··· Texto fornecido ···
Vizinho da vovó, Carlos Eduardo se comprometeu a preparar com dona Augusta, para o almoço de sábado, a iguaria, e acabou sendo o condutor da matriarca. “Foi uma tranquilidade para ela e para toda a família. Ficamos aliviados”, conta Mirtes, pedagoga, dona da casa onde a mãe passa a quarentena, que já vai para um ano.





Lúcida e bem-humorada, só lamentando um pouco de dificuldade para ouvir, dona Augusta está à frente de uma família que soma 58 integrantes: nove filhos, 25 netos e 24 bisnetos. Natural de Sete Lagoas, na Região Central de Minas, e moradora de Sabará há mais de cinco décadas, ela se despede do repórter de forma afetuosa: “Um grande abraço... Abraço de velho é muito bom, pois é quentinho”.

Em Sabará, a primeira etapa da imunização inclui profissionais da área de saúde, idosos institucionalizados e pessoas acima dos 90 anos. Já foram vacinadas 2.650 pessoas com a primeira dose e 779 com a segunda. Para quem tem acima de 85, está aberto cadastramento, que poderá ser feito pela internet e também por telefone, sendo necessário informar nome completo, data de nascimento, endereço, CPF, telefone de contato, e-mail de contato e nome do responsável pelo idoso (caso necessário). Após esse cadastro, a Secretaria Municipal de Saúde entra em contato para agendar a aplicação.
··· Trechos de dados ···
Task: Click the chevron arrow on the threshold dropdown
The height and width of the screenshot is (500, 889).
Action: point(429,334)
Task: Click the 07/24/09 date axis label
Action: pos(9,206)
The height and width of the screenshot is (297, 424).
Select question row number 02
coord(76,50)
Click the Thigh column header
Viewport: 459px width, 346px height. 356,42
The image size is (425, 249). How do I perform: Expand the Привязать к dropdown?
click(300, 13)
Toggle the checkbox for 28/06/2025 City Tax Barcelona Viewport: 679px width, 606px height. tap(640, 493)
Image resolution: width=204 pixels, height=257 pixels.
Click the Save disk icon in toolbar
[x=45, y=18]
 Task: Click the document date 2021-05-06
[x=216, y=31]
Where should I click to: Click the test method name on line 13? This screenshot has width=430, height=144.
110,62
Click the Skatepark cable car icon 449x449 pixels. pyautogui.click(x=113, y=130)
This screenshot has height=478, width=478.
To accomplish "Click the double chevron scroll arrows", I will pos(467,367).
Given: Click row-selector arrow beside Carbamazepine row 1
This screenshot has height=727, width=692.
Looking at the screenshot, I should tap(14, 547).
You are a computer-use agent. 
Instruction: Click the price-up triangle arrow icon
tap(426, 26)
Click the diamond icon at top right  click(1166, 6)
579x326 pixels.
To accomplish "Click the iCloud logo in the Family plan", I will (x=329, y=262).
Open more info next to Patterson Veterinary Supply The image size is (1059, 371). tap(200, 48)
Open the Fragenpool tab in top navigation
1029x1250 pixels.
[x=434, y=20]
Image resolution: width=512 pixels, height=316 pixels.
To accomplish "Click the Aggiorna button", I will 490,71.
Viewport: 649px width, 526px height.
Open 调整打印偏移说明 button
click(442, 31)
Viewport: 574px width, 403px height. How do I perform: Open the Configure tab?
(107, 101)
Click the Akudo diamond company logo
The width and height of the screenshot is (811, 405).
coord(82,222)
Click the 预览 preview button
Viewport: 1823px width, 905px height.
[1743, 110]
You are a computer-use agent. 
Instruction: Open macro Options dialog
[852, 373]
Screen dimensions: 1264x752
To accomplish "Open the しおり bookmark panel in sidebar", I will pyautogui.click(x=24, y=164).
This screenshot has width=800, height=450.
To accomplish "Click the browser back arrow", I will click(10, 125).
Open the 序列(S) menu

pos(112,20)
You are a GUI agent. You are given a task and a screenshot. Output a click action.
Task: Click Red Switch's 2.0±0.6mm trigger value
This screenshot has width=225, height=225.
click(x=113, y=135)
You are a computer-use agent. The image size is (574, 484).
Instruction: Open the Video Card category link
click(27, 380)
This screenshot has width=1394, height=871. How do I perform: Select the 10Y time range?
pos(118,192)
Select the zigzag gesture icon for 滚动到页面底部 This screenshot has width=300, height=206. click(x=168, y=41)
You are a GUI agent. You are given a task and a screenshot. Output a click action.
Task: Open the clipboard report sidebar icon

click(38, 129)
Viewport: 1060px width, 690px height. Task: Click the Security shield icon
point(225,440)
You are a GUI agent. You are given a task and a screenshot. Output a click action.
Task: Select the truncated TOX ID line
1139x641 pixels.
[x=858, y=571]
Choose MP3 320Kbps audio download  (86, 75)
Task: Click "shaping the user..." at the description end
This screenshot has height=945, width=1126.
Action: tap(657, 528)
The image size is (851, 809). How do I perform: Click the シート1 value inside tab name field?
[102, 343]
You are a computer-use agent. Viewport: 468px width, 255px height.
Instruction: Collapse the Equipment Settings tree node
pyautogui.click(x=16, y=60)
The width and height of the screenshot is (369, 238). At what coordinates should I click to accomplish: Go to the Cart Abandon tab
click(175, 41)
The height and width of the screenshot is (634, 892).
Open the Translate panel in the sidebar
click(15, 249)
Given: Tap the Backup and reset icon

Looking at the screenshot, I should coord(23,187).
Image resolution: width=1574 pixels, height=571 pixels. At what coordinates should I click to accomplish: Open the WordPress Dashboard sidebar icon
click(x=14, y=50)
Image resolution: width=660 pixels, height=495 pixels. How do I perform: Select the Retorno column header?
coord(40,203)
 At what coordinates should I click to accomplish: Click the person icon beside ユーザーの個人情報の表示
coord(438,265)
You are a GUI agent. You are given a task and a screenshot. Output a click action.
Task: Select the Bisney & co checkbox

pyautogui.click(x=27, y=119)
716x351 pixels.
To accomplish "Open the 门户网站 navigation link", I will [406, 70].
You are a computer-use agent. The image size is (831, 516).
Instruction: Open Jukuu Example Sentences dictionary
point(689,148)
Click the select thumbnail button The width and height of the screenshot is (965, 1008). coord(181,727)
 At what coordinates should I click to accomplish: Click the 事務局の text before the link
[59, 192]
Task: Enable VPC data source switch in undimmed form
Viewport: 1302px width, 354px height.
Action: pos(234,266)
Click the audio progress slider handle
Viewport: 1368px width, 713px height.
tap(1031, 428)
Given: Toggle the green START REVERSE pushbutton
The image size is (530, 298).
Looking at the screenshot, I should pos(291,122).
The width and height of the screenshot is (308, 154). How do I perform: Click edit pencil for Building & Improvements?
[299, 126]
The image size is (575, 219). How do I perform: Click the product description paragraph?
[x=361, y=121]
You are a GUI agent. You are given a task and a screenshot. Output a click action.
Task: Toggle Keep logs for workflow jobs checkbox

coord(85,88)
···
Tarefas a realizar:
(1) Responda às perguntas abaixo com base no texto sobre dona Augusta.
(a) Qual é a profissão de Mirtes?
(b) Quantos integrantes tem a família de dona Augusta?
(c) Quantas pessoas já foram vacinadas com a segunda dose em Sabará?
(2) Escreva a continuação do texto sobre dona Augusta a partir da última frase apresentada.
Os registros vêm de uma fonte diferente da do texto.

Respostas do exercício:
(1)
(a) Pedagoga.
(b) 58 integrantes.
(c) 779 pessoas.

(2)
“NADA ME PEGA, NÃO. SOU FORTE”

Em Taquaraçu de Minas, município com 4,1 mil habitantes, também na Grande BH, o fazendeiro Armando da Conceição, que completará 105 anos em 15 de abril, foi vacinado na quinta-feira. “A dose dele estava reservada”, disse o secretário municipal de Saúde, Célio Marcolino da Fonseca. Na cidade, onde os profissionais de saúde também foram imunizados, receberam a primeira aplicação 21 idosos com mais de 90 anos.





O neto de seu Armando, Leopoldo Alves, advogado, informou que o avô vinha se tratando de uma leve infecção e só poderia ser vacinado dois dias após terminar de tomar o antibiótico prescrito pelo médico. O senhor centenário continua em quarentena na sua Fazenda Aragão, na comunidade rural de Campo de Santo Antônio. “Nada me pega, não. Sou forte. Tomei vacina a vida inteira, o braço nem ardia. Tenho anos de vida para dois”, brincou o fazendeiro, logo após a injeção aplicada pelo técnico de enfermagem Jailson da Cruz, que foi até o local.

Viúvo há uma década, seu Armando foi casado por 74 anos com Maria da Piedade da Conceição, tendo 13 filhos, 36 netos, 31 bisnetos e um trineto. Antes da saída da equipe do EM, teve tempo para o bolo de fubá com café típico da hospitalidade mineira e o sorriso confiante de quem tem longa estrada e fé na vida.

EM BELO HORIZONTE 

A Prefeitura de BH informa que não vai divulgar o número de vacinados por faixa etária. Mas pessoas acima de 89 anos imunizadas sabem muito bem que integrar  essa turma só traz a paz.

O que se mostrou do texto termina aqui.